В книге рассказывается история главного героя, который сталкивается с различными проблемами и препятствиями на протяжении всего своего путешествия. По пути он встречает множество второстепенных персонажей, которые играют важные роли в истории. Благодаря опыту главного героя книга исследует такие темы, как любовь, потеря, надежда и стойкость. По мере того, как главный герой преодолевает свои трудности, он усваивает ценные уроки жизни и растет как личность.
«Спасибо, господа. Я очень рад, что мы с вами увиделись, потому что судьба Вертинского, как никакая другая судьба, нам напоминает о невозможности и трагической ненужности отъезда. Может быть, это как раз самый горький урок, который он нам преподнес. Как мы знаем, Вертинский ненавидел советскую власть ровно до отъезда и после возвращения. Все остальное время он ее любил. Может быть, это оптимальный модус для поэта: жить здесь и все здесь ненавидеть. Это дает очень сильный лирический разрыв, лирическое напряжение…».
«Я никогда еще не приступал к предмету изложения с такой робостью, поскольку тема звучит уж очень кощунственно. Страхом любого исследователя именно перед кощунственностью формулировки можно объяснить ее сравнительную малоизученность. Здесь можно, пожалуй, сослаться на одного Борхеса, который, и то чрезвычайно осторожно, намекнул, что в мировой литературе существуют всего три сюжета, точнее, он выделил четыре, но заметил, что один из них, в сущности, вариация другого. Два сюжета известны нам из литературы ветхозаветной и дохристианской – это сюжет о странствиях хитреца и об осаде города; в основании каждой сколько-нибудь значительной культуры эти два сюжета лежат обязательно…».

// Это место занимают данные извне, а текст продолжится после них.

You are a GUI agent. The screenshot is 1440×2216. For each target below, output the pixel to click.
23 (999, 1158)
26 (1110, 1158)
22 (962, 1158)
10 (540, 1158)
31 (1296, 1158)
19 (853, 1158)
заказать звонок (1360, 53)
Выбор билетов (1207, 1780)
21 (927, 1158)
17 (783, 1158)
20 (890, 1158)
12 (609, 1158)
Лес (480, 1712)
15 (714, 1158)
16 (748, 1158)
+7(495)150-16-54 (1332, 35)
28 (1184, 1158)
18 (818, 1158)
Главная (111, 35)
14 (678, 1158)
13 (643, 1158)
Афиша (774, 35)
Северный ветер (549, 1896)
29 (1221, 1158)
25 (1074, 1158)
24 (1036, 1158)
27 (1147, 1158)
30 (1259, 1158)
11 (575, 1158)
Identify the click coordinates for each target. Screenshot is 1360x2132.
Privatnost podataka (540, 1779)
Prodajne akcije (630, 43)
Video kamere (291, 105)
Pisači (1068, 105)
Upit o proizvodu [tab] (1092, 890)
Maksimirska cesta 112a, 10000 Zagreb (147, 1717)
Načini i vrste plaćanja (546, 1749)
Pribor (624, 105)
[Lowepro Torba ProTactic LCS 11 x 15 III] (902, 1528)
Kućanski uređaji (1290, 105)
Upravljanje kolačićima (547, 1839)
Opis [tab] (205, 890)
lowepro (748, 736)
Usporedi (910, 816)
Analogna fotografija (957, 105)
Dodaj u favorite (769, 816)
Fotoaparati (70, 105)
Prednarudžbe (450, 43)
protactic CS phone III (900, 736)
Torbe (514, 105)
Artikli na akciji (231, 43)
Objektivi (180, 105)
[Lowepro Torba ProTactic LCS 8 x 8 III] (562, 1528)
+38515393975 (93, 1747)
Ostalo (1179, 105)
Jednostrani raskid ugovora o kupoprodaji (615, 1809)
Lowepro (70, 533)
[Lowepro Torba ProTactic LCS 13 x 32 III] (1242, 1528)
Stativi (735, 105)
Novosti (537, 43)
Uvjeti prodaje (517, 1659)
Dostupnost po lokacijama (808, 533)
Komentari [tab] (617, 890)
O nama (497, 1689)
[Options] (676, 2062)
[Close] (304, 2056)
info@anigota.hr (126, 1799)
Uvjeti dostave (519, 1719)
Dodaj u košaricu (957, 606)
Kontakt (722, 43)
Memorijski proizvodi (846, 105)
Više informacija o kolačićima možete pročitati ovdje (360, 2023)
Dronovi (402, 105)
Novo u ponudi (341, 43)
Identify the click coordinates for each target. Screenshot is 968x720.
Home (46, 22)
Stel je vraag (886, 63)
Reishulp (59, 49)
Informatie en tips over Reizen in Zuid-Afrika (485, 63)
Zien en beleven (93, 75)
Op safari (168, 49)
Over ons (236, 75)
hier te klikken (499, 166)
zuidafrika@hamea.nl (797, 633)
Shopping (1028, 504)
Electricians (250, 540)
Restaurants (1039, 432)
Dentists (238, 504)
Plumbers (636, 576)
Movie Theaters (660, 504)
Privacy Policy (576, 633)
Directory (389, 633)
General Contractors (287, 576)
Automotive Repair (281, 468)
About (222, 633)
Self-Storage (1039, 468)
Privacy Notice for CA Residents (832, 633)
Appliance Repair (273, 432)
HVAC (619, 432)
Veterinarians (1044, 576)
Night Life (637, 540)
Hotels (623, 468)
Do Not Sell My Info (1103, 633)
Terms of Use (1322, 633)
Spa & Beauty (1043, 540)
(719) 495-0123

«Сегодняшняя наша ситуация довольно сложна: одна лекция о Пастернаке у нас уже была, и второй раз рассказывать про «Доктора…» – не то, чтобы мне было неинтересно, а, наверное, и вам не очень это нужно, поскольку многие лица в зале я узнаю. Следовательно, мы можем поговорить на выбор о нескольких вещах. Так случилось, что большая часть моей жизни прошла в непосредственном общении с текстами Пастернака и в писании книги о нем, и в рассказах о нем, и в преподавании его в школе, поэтому говорить-то я могу, в принципе, о любом его этапе, о любом его периоде – их было несколько и все они очень разные…».
«Ильф и Петров в последнее время ушли из активного читательского обихода, как мне кажется, по двум причинам. Первая – старшему поколению они известны наизусть, а книги, известные наизусть, мы перечитываем неохотно. По этой же причине мы редко перечитываем, например, «Евгения Онегина» во взрослом возрасте – и его содержание от нас совершенно ускользает, потому что понято оно может быть только людьми за двадцать, как и автор. Что касается Ильфа и Петрова, то перечитывать их под новым углом в постсоветской реальности бывает особенно полезно.